**TEXT TO READ**
Duvall received an Oscar nomination for his performance here. It would be easy to assume he received it for bravely showing a man whose body is failing him, and for suffering the indignity of appearing of screen in various states of physical and emotional disrepair. To be honest the overall performance deserves the acclaim it received. Joseph is a complex, multi-layered character whose facets get revealed, onion-like, as the film goes on. He remains one of America's great living actors - The Judge acts as a reminder of that.
The supporting performances are generally very strong, including Vincent D'Onofrio is Hank's slightly resentful older brother, the always-excellent Vera Farmiga as Hank's former home town sweetheart, and a slightly under-used Billy Bob Thornton as the lawyer prosecuting the state's case against Joseph.
There is a nice visual texture to the film, with high contrasts and desaturated colour thanks to cinematographer and regular Spielberg collaborator Janusz Kaminski. The performances seem well directed by David Dobkin, making quite a break in his career here; his earlier films include Shanghai Knights and Wedding Crashers.
In the end the film is fairly predictable, and it certainly goes on a solid five minutes longer than it needs to, but there is something comforting about it. It brings an aroma of mainstream cinema from back in the early 1990s, back at a time when I really started focusing upon and appreciating cinema. Good performances, a pleasant nostalgia trip; sometimes that really is all I need to be entertained.

(Source data)

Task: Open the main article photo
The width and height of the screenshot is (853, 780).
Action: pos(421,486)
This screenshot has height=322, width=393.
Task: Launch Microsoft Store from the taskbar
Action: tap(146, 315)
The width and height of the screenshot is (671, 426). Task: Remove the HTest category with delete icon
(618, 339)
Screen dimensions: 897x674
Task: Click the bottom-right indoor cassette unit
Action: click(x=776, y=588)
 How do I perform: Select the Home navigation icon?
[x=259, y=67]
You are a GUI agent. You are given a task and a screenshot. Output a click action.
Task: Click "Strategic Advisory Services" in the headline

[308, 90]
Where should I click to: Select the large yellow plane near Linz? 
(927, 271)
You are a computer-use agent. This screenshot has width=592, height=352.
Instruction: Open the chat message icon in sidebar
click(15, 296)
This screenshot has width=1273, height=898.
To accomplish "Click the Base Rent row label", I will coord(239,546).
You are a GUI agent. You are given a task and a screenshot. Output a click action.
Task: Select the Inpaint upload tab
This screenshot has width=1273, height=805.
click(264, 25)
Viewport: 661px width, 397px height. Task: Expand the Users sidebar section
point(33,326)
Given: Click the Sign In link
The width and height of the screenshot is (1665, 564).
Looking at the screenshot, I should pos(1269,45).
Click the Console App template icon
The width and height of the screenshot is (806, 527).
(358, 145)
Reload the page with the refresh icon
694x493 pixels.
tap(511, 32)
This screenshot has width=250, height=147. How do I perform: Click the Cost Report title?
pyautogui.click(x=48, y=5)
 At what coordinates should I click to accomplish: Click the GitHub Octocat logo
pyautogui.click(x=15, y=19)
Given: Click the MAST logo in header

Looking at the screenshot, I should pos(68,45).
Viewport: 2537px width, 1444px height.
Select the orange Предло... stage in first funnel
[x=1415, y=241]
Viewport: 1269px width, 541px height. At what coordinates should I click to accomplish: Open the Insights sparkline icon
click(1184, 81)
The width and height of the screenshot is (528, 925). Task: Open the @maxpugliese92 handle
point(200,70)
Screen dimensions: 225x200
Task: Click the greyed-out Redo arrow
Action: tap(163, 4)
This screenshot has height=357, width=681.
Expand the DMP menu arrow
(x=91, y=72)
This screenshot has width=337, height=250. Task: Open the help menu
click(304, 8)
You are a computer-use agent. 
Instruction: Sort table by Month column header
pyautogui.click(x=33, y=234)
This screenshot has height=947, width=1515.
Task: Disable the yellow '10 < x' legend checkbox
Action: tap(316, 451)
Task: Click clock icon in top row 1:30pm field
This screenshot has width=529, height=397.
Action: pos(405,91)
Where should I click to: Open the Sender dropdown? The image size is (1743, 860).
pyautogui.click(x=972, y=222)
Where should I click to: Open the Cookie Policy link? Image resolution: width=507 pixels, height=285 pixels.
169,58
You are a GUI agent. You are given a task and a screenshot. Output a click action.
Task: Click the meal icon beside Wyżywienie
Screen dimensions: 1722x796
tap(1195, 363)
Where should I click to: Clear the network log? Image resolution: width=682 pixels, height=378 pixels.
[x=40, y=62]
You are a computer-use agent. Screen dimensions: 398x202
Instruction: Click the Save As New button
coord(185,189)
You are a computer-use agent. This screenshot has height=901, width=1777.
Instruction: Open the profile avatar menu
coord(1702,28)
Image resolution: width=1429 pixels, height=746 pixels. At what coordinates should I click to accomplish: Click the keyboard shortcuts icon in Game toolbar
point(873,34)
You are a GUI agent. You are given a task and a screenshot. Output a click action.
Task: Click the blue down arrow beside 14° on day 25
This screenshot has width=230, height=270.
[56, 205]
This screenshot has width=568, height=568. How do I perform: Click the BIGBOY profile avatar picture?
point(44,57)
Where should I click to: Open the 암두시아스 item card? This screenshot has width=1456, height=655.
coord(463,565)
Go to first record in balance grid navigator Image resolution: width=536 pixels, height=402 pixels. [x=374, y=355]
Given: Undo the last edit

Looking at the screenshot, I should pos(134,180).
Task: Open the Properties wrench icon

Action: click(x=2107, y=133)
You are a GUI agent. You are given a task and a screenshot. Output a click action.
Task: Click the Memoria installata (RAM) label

**EXERCISE PROMPT**
Copy out the passage from the film review word for word, starting with "The supporting performances" and going on through "and Wedding Crashers.".

**THE RESPONSE**
The supporting performances are generally very strong, including Vincent D'Onofrio is Hank's slightly resentful older brother, the always-excellent Vera Farmiga as Hank's former home town sweetheart, and a slightly under-used Billy Bob Thornton as the lawyer prosecuting the state's case against Joseph.
There is a nice visual texture to the film, with high contrasts and desaturated colour thanks to cinematographer and regular Spielberg collaborator Janusz Kaminski. The performances seem well directed by David Dobkin, making quite a break in his career here; his earlier films include Shanghai Knights and Wedding Crashers.